Persistent activation of DNA damage signaling in response to complex mixtures of PAHs in air particulate matter

Complex mixtures of polycyclic aromatic hydrocarbons (PAHs) are present in air particulate matter (PM) and have been associated with many adverse human health effects including cancer and respiratory disease. However, due to their complexity, the risk of exposure to mixtures is difficult to estimate. In the present study the effects of binary mixtures of benzo[a]pyrene (BP) and dibenzo[a,l]pyrene (DBP) and complex mixtures of PAHs in urban air PM extracts on DNA damage signaling was investigated. Applying a statistical model to the data we observed a more than additive response for binary mixtures of BP and DBP on activation of DNA damage signaling. Persistent activation of checkpoint kinase 1 (Chk1) was observed at significantly lower BP equivalent concentrations in air PM extracts than BP alone. Activation of DNA damage signaling was also more persistent in air PM fractions containing PAHs with more than four aromatic rings suggesting larger PAHs contribute a greater risk to human health. Altogether our data suggests that human health risk assessment based on additivity such as toxicity equivalency factor scales may significantly underestimate the risk of exposure to complex mixtures of PAHs. The data confirms our previous findings with PAH-contaminated soil ( Niziolek-Kierecka et al., 2012) and suggests a possible role for Chk1 Ser317 phosphorylation as a biological marker for future analyses of complex mixtures of PAHs.

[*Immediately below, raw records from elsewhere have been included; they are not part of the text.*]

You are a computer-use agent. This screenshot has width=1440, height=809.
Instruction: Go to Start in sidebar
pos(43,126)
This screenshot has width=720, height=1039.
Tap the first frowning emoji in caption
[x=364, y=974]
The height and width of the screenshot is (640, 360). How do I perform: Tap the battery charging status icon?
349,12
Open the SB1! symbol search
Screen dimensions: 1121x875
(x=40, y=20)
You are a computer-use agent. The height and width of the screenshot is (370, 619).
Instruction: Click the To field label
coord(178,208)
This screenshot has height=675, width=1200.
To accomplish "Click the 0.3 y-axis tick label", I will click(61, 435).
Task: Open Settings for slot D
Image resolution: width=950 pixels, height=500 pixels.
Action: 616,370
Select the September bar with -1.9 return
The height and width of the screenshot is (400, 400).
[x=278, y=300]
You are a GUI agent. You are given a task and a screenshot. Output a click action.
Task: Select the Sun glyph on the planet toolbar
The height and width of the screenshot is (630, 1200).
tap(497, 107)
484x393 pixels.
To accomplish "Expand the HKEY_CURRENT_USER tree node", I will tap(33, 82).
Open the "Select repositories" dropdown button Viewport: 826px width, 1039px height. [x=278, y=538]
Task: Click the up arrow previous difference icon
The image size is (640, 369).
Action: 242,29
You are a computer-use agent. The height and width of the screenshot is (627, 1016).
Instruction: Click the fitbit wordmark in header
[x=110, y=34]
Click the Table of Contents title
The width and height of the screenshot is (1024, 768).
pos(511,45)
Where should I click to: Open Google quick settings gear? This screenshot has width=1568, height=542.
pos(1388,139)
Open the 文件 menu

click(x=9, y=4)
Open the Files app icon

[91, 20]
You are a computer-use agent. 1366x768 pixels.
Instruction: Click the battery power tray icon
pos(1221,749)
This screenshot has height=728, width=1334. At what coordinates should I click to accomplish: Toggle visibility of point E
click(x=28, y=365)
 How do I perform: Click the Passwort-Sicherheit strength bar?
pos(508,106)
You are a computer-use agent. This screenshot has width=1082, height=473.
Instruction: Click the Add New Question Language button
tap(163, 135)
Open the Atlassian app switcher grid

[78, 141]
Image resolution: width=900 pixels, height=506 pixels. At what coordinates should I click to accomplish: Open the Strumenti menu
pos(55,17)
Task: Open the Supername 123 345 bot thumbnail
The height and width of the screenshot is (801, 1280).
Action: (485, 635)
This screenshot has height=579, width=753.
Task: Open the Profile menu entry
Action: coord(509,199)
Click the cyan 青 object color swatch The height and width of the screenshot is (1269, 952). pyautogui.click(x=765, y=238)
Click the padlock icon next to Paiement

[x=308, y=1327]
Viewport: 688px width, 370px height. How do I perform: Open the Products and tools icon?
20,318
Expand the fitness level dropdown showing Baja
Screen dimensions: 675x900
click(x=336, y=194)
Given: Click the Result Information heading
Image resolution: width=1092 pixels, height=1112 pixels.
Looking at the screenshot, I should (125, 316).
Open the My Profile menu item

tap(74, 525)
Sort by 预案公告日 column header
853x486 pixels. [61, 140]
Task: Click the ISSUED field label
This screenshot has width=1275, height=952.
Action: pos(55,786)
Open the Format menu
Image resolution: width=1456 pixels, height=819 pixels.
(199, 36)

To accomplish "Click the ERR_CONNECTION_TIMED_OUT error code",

► Benzo[a]pyrene (BP), dibenzo[a,l]pyrene (DBP) and air PM PAH extracts were compared.
► Binary mixture of BP and DBP induced a more than additive DNA damage response.
► Air PM PAH extracts were more potent than toxicity equivalency factor estimates.
► Larger PAHs (> 4 rings) contribute more to the genotoxicity of PAHs in air PM.
► Chk1 is a sensitive marker for persistent activation of DNA damage signaling from PAH mixtures.